### Stored entries
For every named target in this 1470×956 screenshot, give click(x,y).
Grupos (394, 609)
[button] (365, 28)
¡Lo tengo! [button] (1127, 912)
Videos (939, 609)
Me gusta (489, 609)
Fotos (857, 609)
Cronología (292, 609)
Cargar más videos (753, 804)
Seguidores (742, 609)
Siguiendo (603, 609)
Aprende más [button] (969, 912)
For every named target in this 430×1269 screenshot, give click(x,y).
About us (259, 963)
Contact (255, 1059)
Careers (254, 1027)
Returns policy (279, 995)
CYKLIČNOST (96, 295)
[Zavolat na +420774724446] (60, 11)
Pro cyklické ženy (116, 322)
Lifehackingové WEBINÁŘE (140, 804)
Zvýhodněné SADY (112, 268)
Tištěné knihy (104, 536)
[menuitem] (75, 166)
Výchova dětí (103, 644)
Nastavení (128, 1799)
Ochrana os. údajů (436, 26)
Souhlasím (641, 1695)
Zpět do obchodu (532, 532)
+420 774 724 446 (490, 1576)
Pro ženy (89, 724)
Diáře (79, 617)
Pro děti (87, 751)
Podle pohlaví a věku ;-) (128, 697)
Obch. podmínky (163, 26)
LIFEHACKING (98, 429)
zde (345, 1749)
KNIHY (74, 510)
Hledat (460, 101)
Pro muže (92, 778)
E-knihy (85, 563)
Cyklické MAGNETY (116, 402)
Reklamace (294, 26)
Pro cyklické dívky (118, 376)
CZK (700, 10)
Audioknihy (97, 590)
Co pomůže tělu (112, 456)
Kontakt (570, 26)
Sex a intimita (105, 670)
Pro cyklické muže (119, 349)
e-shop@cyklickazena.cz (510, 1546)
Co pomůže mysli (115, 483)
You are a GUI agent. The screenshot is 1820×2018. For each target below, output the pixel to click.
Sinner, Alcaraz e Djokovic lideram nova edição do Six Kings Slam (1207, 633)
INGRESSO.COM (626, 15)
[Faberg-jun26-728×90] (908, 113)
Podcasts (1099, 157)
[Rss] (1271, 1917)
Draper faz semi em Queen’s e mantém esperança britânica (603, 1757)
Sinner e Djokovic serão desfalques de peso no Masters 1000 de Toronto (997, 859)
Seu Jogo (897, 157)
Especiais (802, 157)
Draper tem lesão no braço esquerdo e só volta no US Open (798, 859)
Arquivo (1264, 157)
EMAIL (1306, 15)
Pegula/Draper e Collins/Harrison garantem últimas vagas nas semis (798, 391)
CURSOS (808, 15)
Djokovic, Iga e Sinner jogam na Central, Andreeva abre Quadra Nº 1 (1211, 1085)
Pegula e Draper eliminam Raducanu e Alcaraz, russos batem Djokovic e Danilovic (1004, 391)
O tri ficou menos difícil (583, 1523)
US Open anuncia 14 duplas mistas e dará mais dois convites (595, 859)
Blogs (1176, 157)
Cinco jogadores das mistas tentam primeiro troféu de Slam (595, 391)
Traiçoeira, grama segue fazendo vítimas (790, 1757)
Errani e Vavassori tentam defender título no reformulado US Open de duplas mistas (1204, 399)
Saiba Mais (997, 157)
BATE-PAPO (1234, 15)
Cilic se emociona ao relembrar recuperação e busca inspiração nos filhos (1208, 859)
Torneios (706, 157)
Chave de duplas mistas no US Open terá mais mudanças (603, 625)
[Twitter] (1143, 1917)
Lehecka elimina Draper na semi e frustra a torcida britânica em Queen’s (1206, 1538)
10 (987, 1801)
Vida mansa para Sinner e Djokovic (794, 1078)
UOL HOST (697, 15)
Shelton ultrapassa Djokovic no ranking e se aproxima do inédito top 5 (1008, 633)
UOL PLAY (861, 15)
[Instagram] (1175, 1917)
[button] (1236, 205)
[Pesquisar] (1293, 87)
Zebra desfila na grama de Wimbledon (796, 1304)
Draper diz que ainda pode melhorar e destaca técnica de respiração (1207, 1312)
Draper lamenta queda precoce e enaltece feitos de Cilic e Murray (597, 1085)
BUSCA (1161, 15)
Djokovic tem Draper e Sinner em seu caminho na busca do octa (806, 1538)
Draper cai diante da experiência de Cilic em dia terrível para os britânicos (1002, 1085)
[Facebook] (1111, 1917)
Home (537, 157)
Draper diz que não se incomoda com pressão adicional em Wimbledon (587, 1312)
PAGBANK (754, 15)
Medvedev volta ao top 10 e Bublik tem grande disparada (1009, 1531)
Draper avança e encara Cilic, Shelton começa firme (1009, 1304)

### Problem to work on
Please give an exact copy of the lines above, beginning with the line containing "Podle pohlaví a věku ;-) (128, 697)" and running through the line containing "Sex a intimita (105, 670)", and of no other lines.

### Exercise response
Podle pohlaví a věku ;-) (128, 697)
Obch. podmínky (163, 26)
LIFEHACKING (98, 429)
zde (345, 1749)
KNIHY (74, 510)
Hledat (460, 101)
Pro muže (92, 778)
E-knihy (85, 563)
Cyklické MAGNETY (116, 402)
Reklamace (294, 26)
Pro cyklické dívky (118, 376)
CZK (700, 10)
Audioknihy (97, 590)
Co pomůže tělu (112, 456)
Kontakt (570, 26)
Sex a intimita (105, 670)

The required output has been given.